#### FRAGMENTO DEL TEXTO:
◆ ◆ ◆ ◆ ◆ ◆ ◆

Según cuenta el periodista Santiago Vilanova en su libro Fukushima, el declive nuclear, los defensores de la energía procedente de la fisión del átomo trataron de vender como una victoria el anuncio del gobierno japonés de seguir obteniendo parte de la producción eléctrica del país por esta vía, pero en realidad la decisión del ejecutivo nipón no era exactamente esa.

Fukushima ha dado la puntilla, pero el gran argumento antiatómico es Chernóbil

Tras el desastre de marzo de 2011, causado por un terremoto y un tsunami que provocaron diversas explosiones en la central nuclear, Japón desconectó de forma inmediata los 80 reactores con los que contaba el país, con los que generaba hasta el 30% de su electricidad, sin que, pese a las advertencias del lobby atómico, el funcionamiento de la vida cotidiana o la economía se resintieran.

Sólo tres años después, el primer ministro Shinzo Abe se atrevió a anunciar un plan para volver a poner en marcha solamente aquellos reactores que superaran unas duras pruebas de seguridad, y únicamente como medida temporal, hasta completar la transición energética que permitiera cerrar definitivamente las nucleares sin dejar al país en dependencia absoluta de sus importaciones de gas y petróleo. Los defensores del átomo lo presentaron como una marcha atrás en la renuncia japonesa a la energía nuclear. Pero no lo es. 

Pero el principal argumento para convencer a sociedades y gobiernos de que deben dejar de invertir en nuevas plantas nucleares no se encuentra en Japón, sino en Ucrania. Allí se encuentran los restos de la central de Chernóbil, que pronto hará 30 años que explotó emitiendo hacia la atmósfera la radiación equivalente a 500 bombas atómicas como la de Hiroshima.

◆ ◆ ◆ ◆ ◆ ◆ ◆

#### DATOS PROPORCIONADOS:
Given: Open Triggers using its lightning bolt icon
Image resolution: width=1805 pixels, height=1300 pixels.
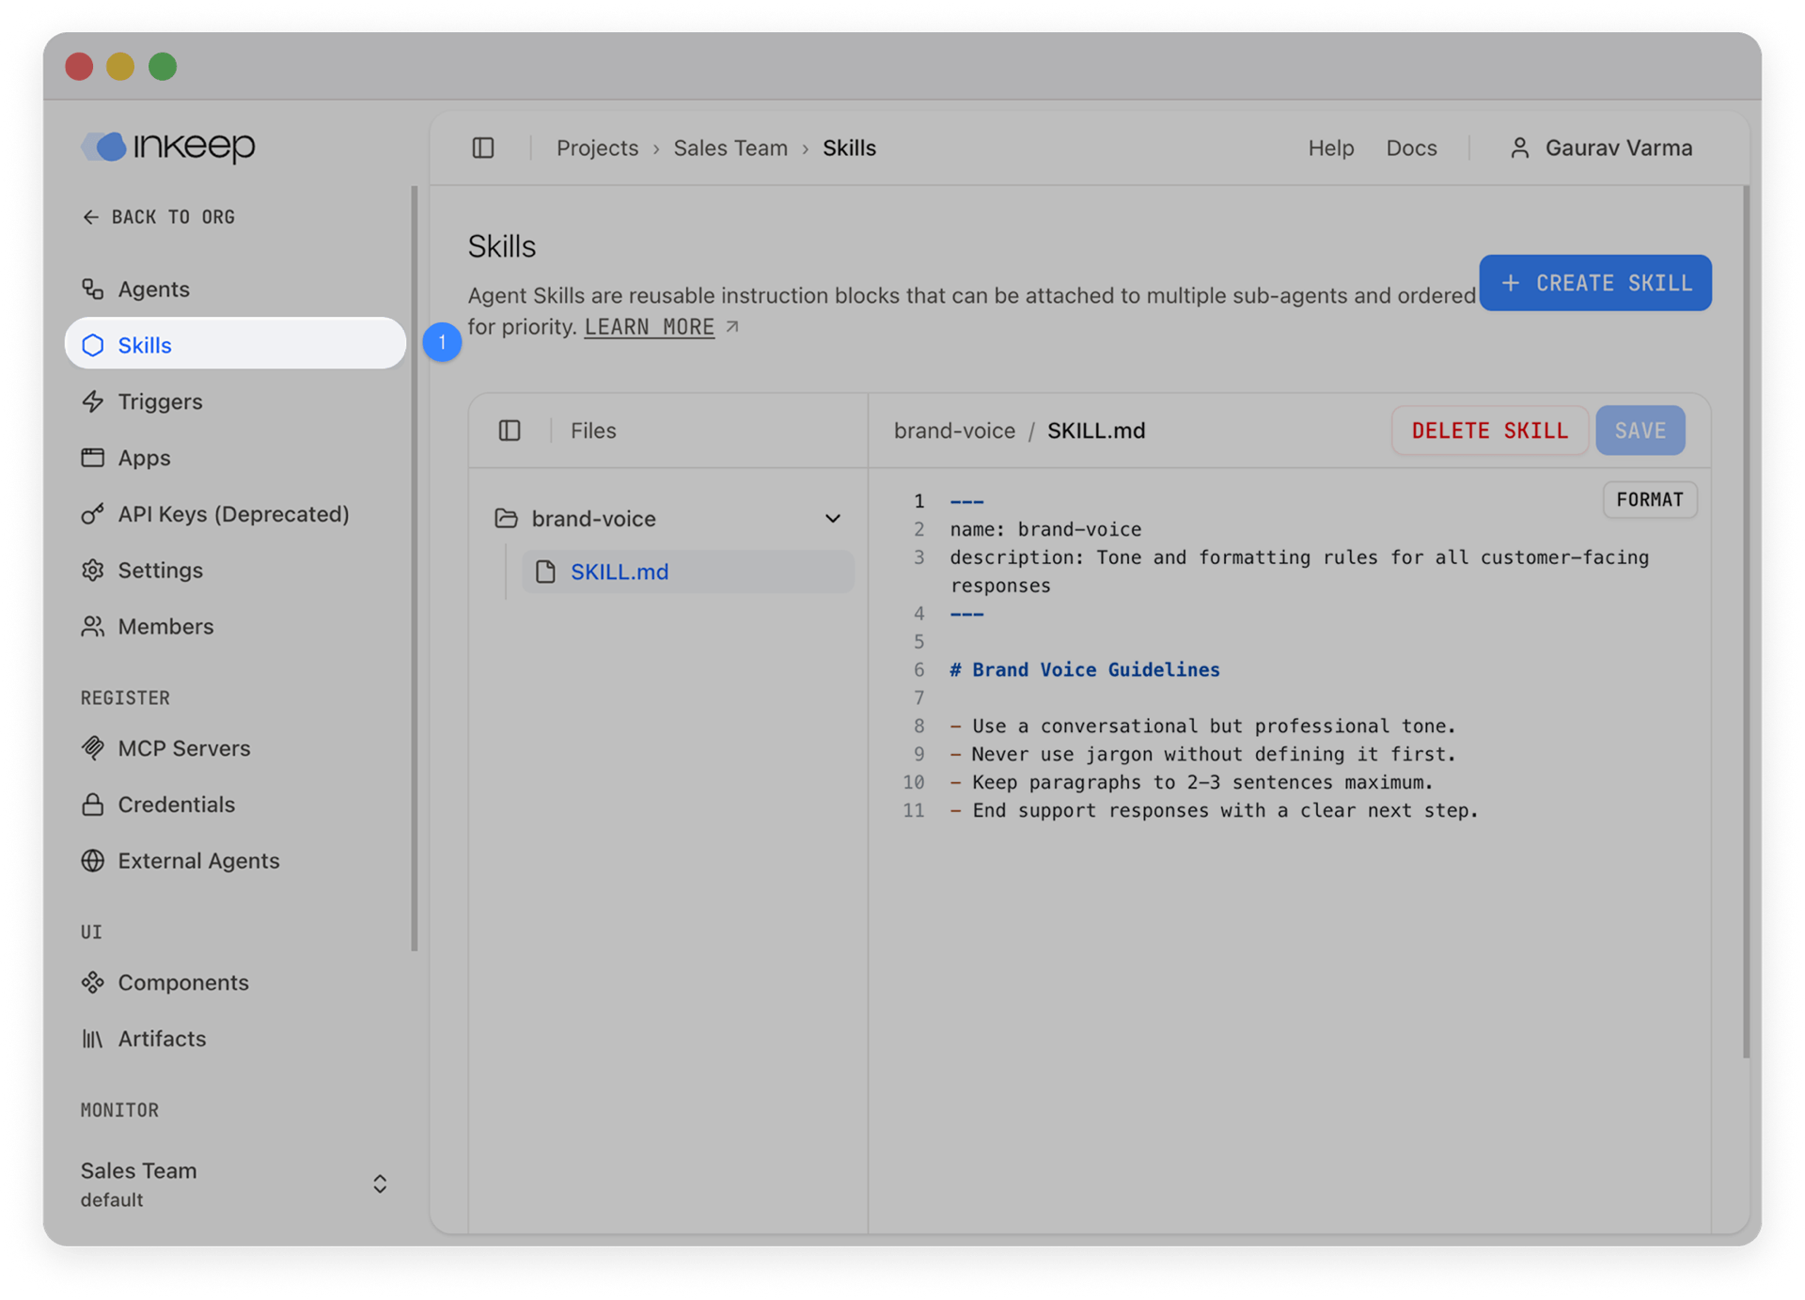Looking at the screenshot, I should 94,401.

◆ ◆ ◆ ◆ ◆ ◆ ◆

#### CONSIGNA:
Sigue escribiendo el texto sobre la energía nuclear tras Fukushima y Chernóbil a partir de su última oración. Las líneas son un material aparte, sin relación con el texto.

#### RESPUESTA:
Casi nadie habla ya de la central ucraniana, construida en época soviética, pero el problema está lejos de haberse solucionado. Tres décadas después del accidente, el sarcófago de cemento que se construyó para contener las emisiones radioactivas del reactor se está agrietando y los niveles de radiación en la zona son ya 100 veces superiores a los normales.

Desde hace una década, se prepara un contenedor de acero para cubrir y proteger el viejo sarcófago, que se convertirá en la mayor obra móvil jamás construida, pero ésta lleva años de retraso, los fondos europeos y estadounidenses no bastan y Ucrania no puede hacer frente sola al proyecto.

Y además nadie se atreve a predecir la efectividad de dicho contenedor. Ni su duración, que debería ser, al menos, de 24.000 años, el tiempo que se calcula que tardará el plutonio-324 que servía como combustible de la central en semidesintegrarse. Un silencio, el que pesa sobre Chernóbil, que sólo puede explicarse según Santiago Vilanova por la influencia mediática del lobby nuclear.

Sólo con dinero público

En realidad, la carrera debería ser para desembarazarse de una fuente energética cara, inestable y muy peligrosa. Sergi Saladié, experto en paisaje y energía y profesor de la Universitat Rovira i Virgili de Tarragona, recuerda que hace años que no se construyen nuevas centrales a no ser que sean pagadas con dinero público: “Si no hay un interés político, no sale rentable, ya que sus costes son enormes, sin contar con la factura del desmantelamiento. Si éstos se incluyeran en la factura, convertirían su electricidad en impagable”, señala.

Alemania ha sido la primera potencia industrial en empezar la transición hacia la energía del siglo XXI mediante un plan transversal que recibe un apoyo general, que abarca todo el espectro parlamentario, desde la actual cancillera conservadora Angela Merkel hasta Los Verdes.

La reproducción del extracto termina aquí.